The data:
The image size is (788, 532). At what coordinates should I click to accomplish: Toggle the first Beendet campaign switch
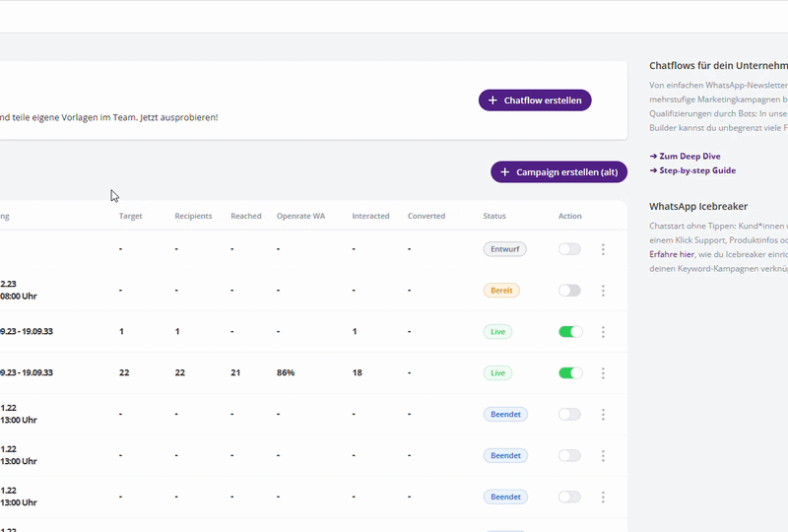pyautogui.click(x=569, y=415)
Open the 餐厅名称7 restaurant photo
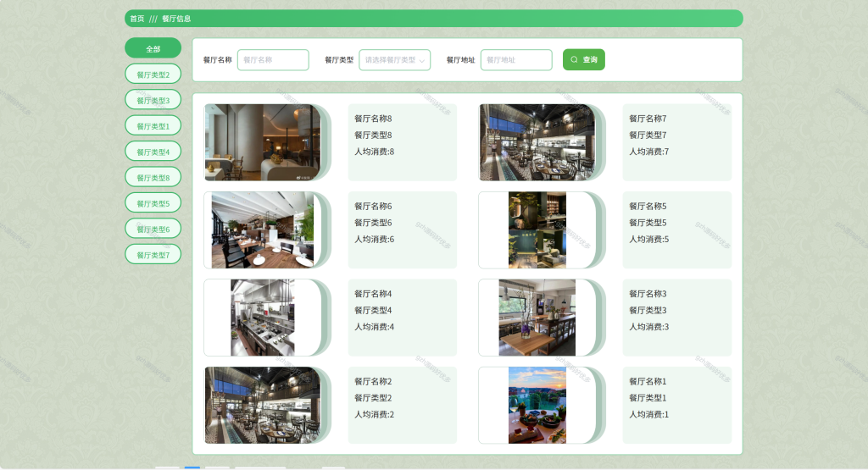868x470 pixels. pos(537,142)
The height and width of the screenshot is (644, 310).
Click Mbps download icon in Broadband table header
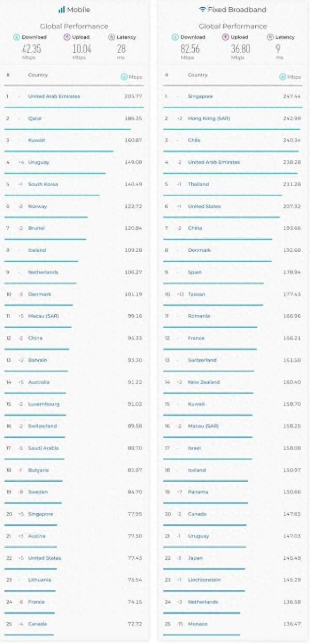tap(282, 77)
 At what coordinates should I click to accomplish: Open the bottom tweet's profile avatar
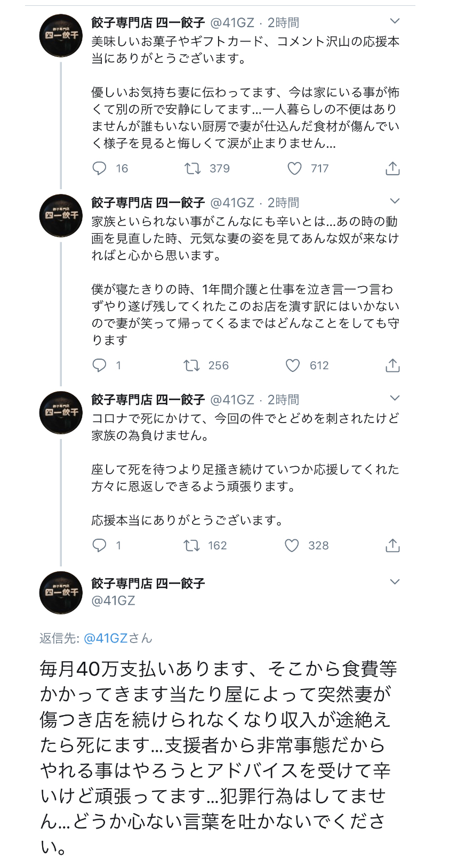click(61, 592)
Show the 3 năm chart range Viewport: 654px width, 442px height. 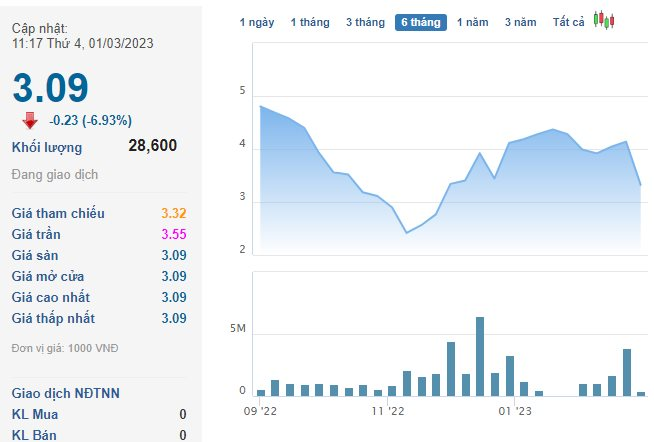pyautogui.click(x=521, y=22)
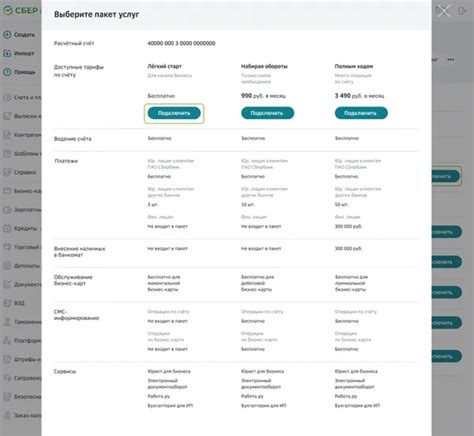Click the Сбер logo

coord(20,10)
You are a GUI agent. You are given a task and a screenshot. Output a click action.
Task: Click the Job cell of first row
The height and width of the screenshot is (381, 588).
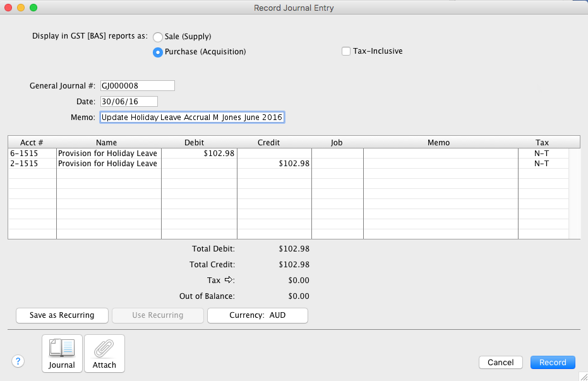(337, 154)
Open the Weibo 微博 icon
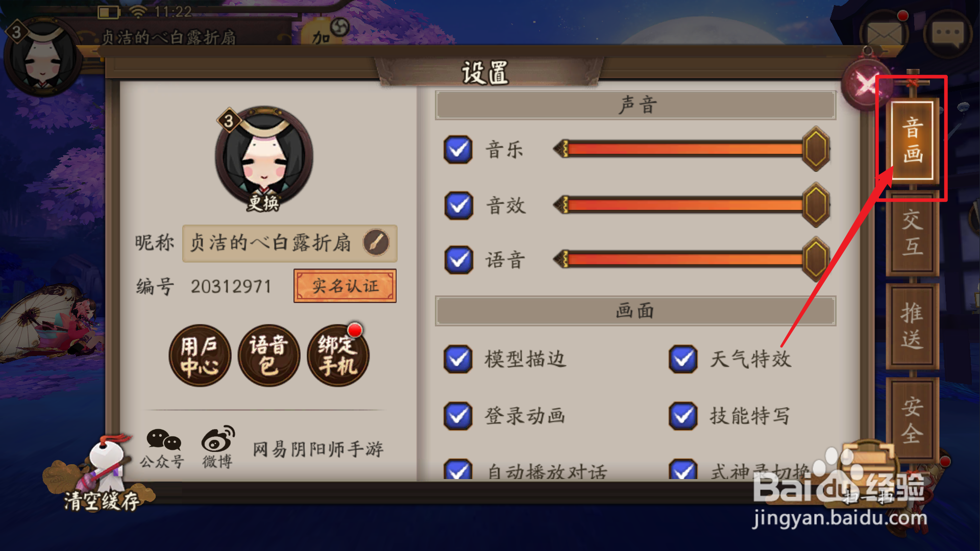This screenshot has width=980, height=551. [218, 448]
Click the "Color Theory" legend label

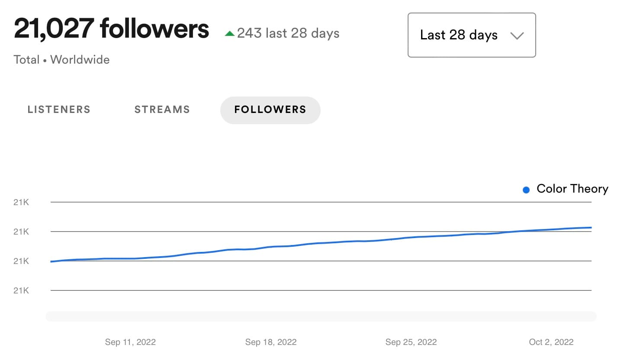[572, 189]
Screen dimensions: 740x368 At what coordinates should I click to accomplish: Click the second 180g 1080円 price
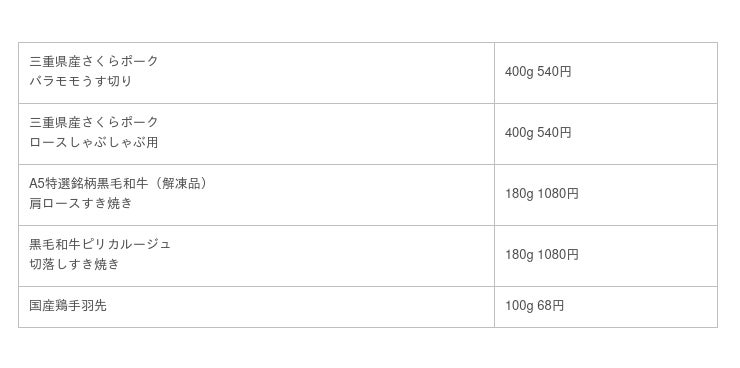point(542,255)
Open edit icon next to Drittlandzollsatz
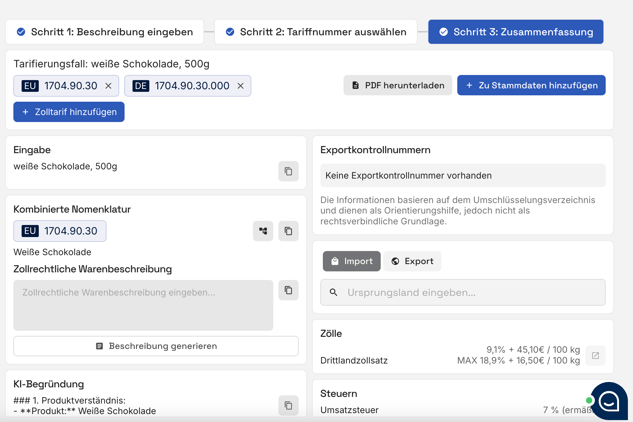633x422 pixels. pos(595,355)
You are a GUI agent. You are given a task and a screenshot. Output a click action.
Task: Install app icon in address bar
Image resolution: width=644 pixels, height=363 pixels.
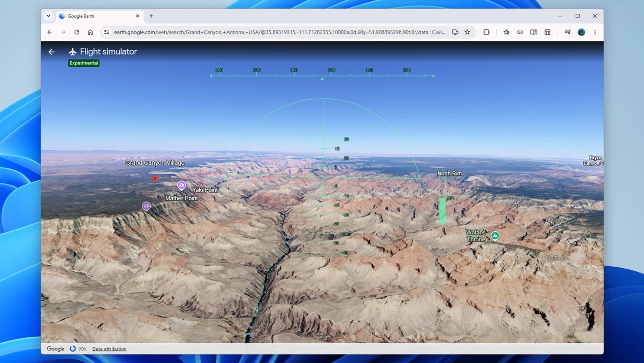pyautogui.click(x=455, y=32)
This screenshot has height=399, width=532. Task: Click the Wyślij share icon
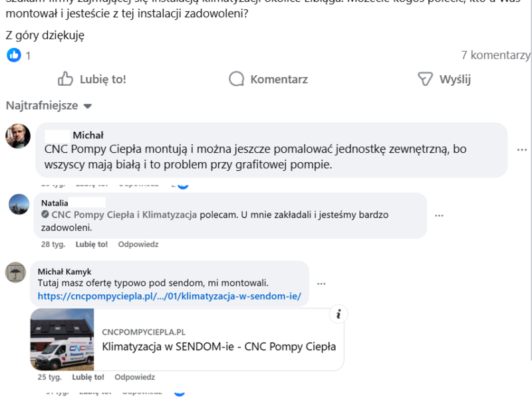[x=423, y=78]
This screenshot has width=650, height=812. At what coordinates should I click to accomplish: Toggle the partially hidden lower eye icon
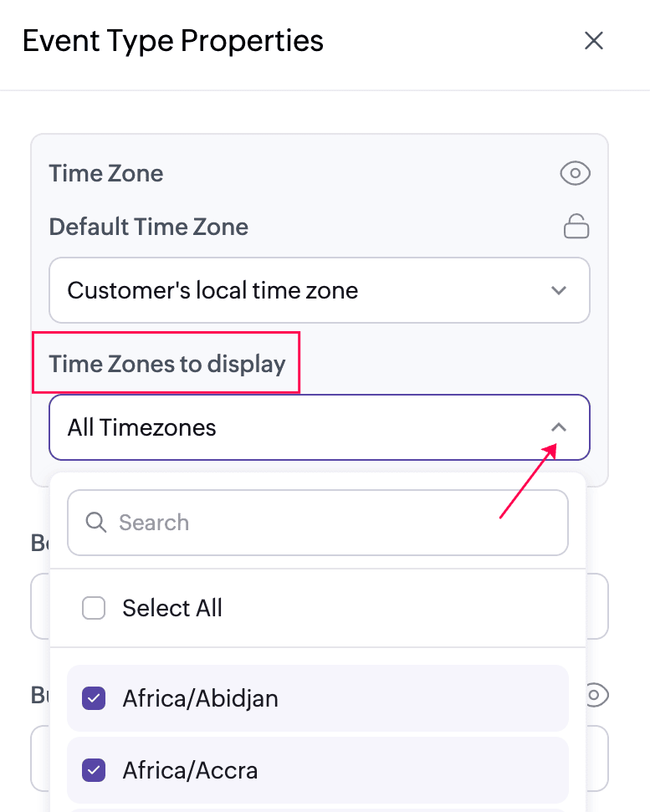click(596, 694)
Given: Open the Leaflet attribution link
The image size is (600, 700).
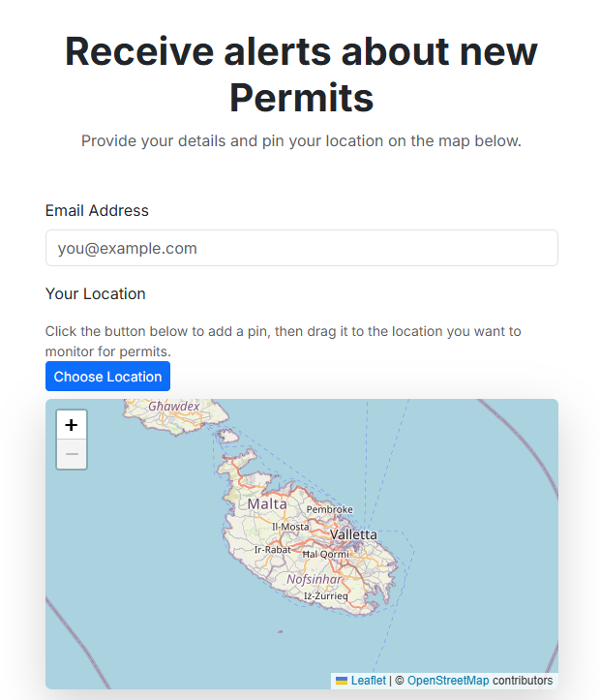Looking at the screenshot, I should tap(368, 681).
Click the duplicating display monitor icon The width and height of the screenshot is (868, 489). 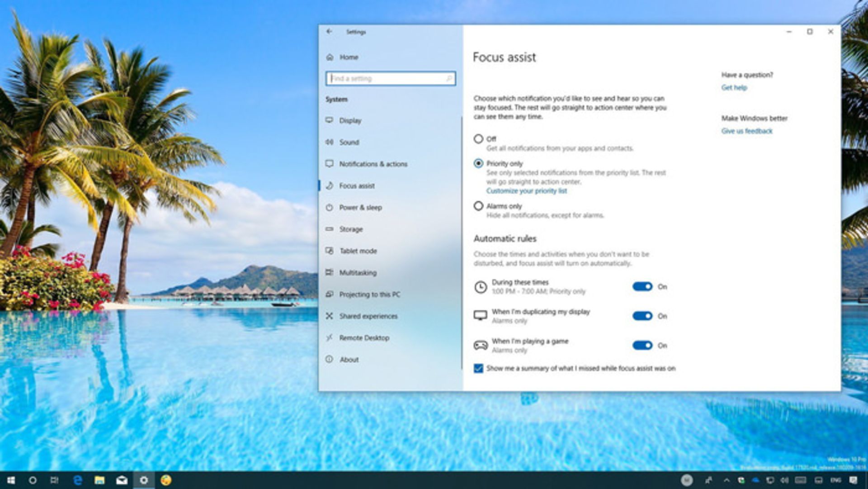pyautogui.click(x=480, y=315)
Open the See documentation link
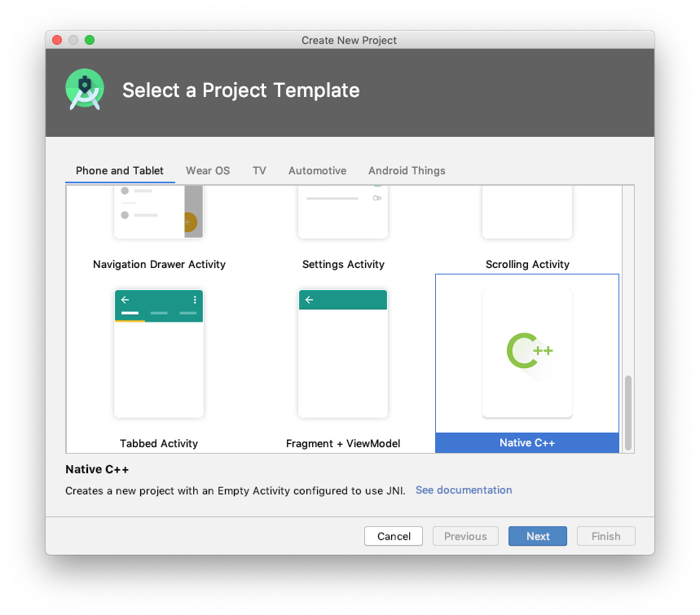700x615 pixels. tap(464, 490)
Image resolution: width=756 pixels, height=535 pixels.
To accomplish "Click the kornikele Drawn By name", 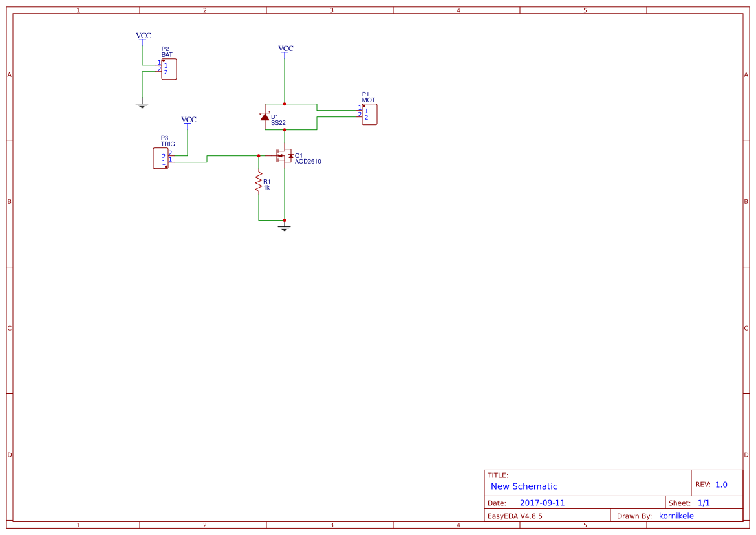I will 676,516.
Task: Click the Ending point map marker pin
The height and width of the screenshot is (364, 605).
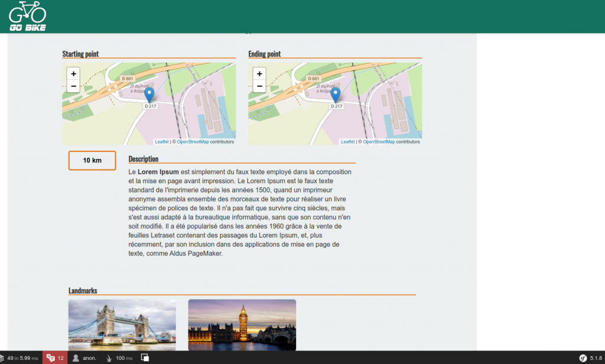Action: pyautogui.click(x=336, y=95)
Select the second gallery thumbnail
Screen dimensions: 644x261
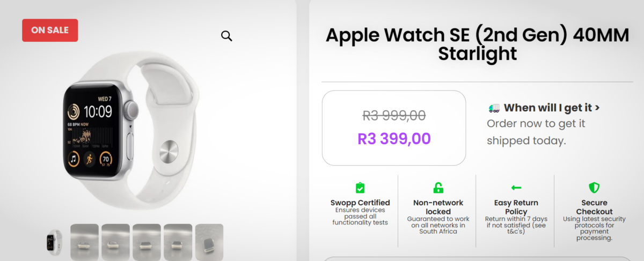[85, 242]
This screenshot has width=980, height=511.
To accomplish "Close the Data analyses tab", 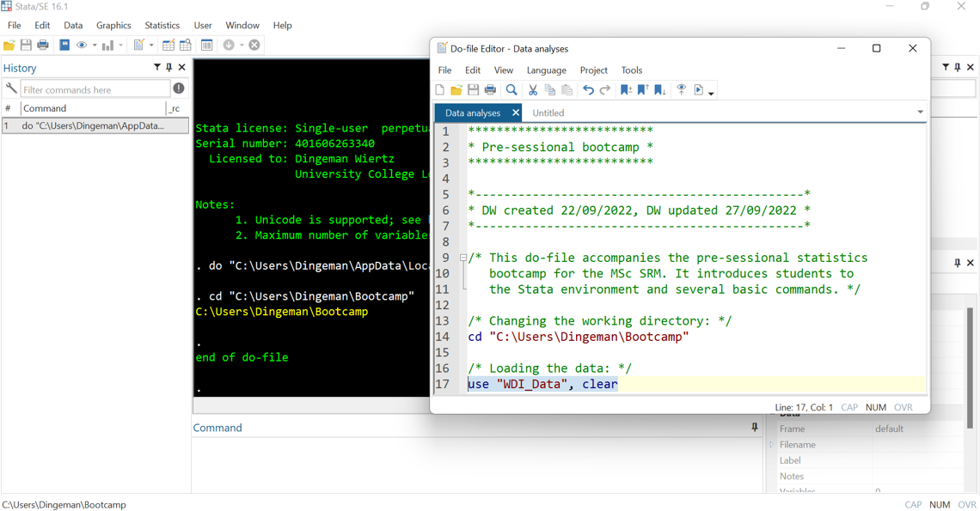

Task description:
Could the lines from the first entry through the line that contains "The height and width of the screenshot is (644, 310)." be copied exactly, with all pictures left out?

Exercise answer:
The image size is (788, 532). At what coordinates should I click to accomplish: Toggle the first Beendet campaign switch
pyautogui.click(x=569, y=415)
Open the 餐厅名称7 restaurant photo
868x470 pixels. pos(537,142)
The height and width of the screenshot is (644, 310).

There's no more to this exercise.